Below are some references I think should be mentioned in this work.

1) arXiv:2303.10544 gives a way to construct the quantum state over time.
2) PRL 134 (4), 04020(2025)1 has an analysis of the second moments of quantum state over time, should be useful to estimate the proposed entropy.
3) Nature 474, 61–63 (2011) gives a physical interpretation of negative conditional entropy which is relevant with example 28.
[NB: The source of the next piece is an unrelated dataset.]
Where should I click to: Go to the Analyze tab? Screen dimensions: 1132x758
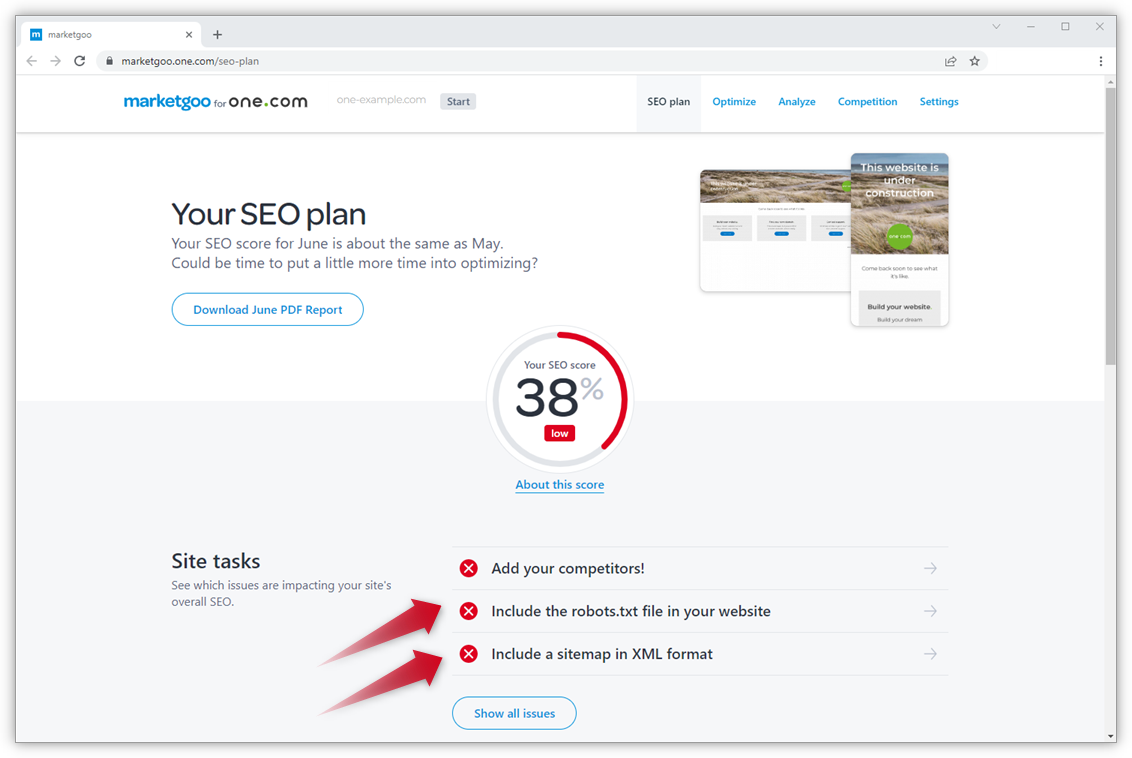point(797,102)
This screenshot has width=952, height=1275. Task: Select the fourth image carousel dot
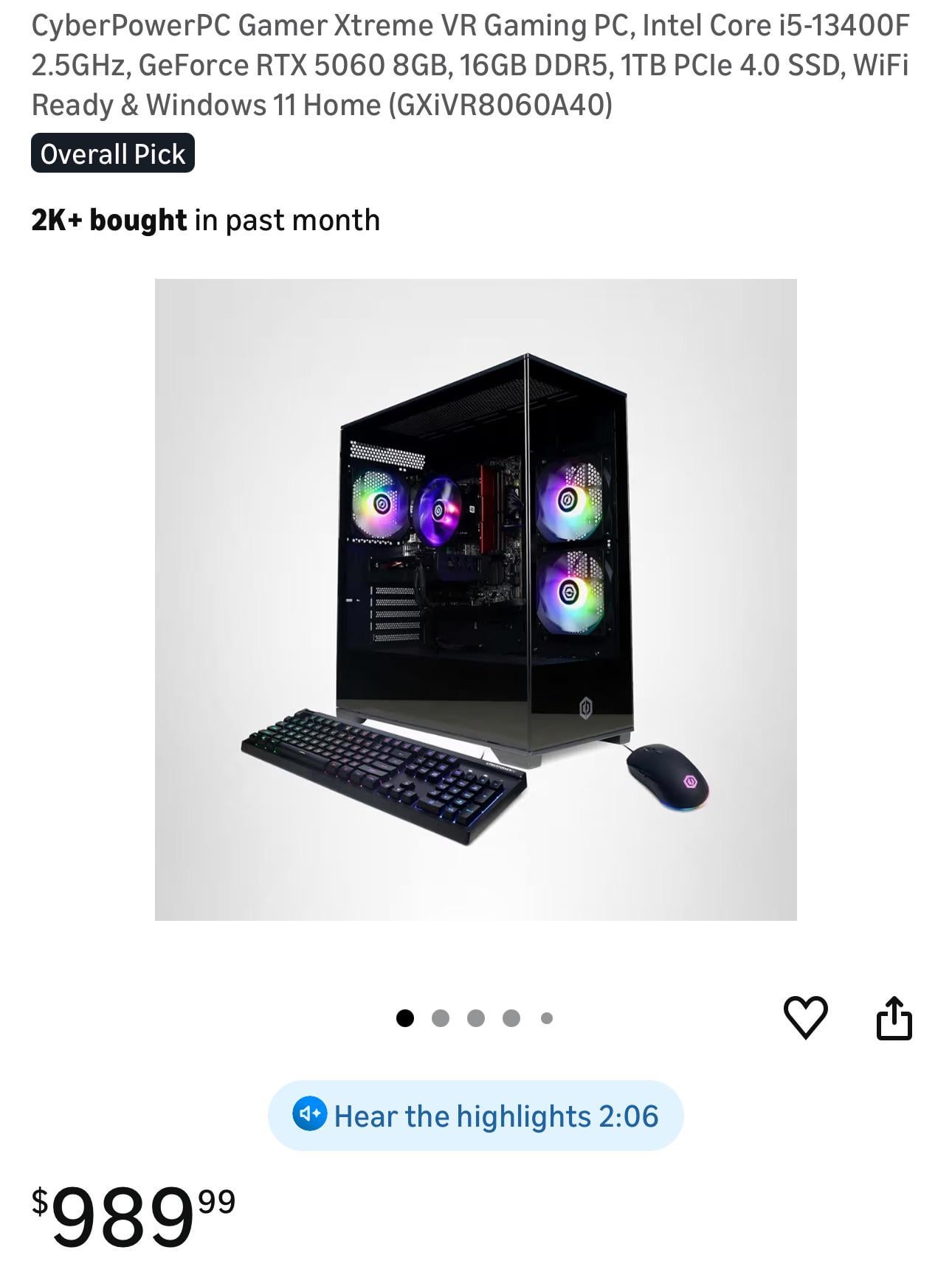[511, 1018]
I have three comments on the presentation.   1) The authors have confused the labeling of equations with that of theorems and lemmas. 2) To prevent the reader from having to refer to the appendix for the lemma, the authors could include some lemmas (e.g., Lemma 40) in the main body while keeping their proofs in the appendix. 3) For consistency, the notation in the appendix should also follow Dirac notation.

Author Response

Reviewer 1:

Below are some references I think should be mentioned in this work.

1) arXiv:2303.10544 gives a way to construct the quantum state over time.
2) PRL 134 (4), 04020(2025)1 has an analysis of the second moments of quantum state over time, should be useful to estimate the proposed entropy.
3) Nature 474, 61–63 (2011) gives a physical interpretation of negative conditional entropy which is relevant with example 28.

 I have three comments on the presentation.   1) The authors have confused the labeling of equations with that of theorems and lemmas. 2) To prevent the reader from having to refer to the appendix for the lemma, the authors could include some lemmas (e.g., Lemma 40) in the main body while keeping their proofs in the appendix. 3) For consistency, the notation in the appendix should also follow Dirac notation.

Response: We have added the references suggested by the referee. As for the labeling, we have used this convention in prior articles published in Entropy. If Entropy editorial staff wishes to change it, they can. The appendix only essentially contains one result, namely, the determination of the eigenvalues of a state over time associated with a unitary process. We then broke the proof up into several lemmas to make the proof more readable. As such, it wouldn't really make sense to put a single Lemma from the appendix into the main text, as the lemmas are all used in sequence for the result about the eigenvalues of a state over time associated with a unitary process. For these reasons, we feel it is better to leave all the lemmas in the appendix. We have also included Dirac notation in the Appendix as well (see the proof of Lemma A1). 

Reviewer 2 Report

Comments and Suggestions for Authors

See the pdf file.

Comments for author File: Comments.pdf

Author Response

We have incorporated the reviewer's comment regarding the proof of Theorem 36. We thank the reviewer for their detailed reading of our paper and correcting this error on our part.

Reviewer 3 Report

Comments and Suggestions for Authors

The present manuscript defines and discusses the properties of an extension of the von Neumann entropy to quantum states over time. It is shown that this new definition reduces to the standard von Neumann entropy for regular quantum states, and that it possess many appealing properties (generalized from from the standard von Neumann entropy). This includes extensions of entropy-like measures, such as conditional and mutual information.

The narrative is clear and convincing. The discussion is comprehensive and sound. Therefore, I can recommend the manuscript to be accepted for publication essentially in its current form.

There is only one minor issue: On page 8, something went wrong with the formatting of the itemized lists.

Author Response

There is only one minor issue: On page 8, something went wrong with the formatting of the itemized lists.

Response: We have fixed this formatting issue.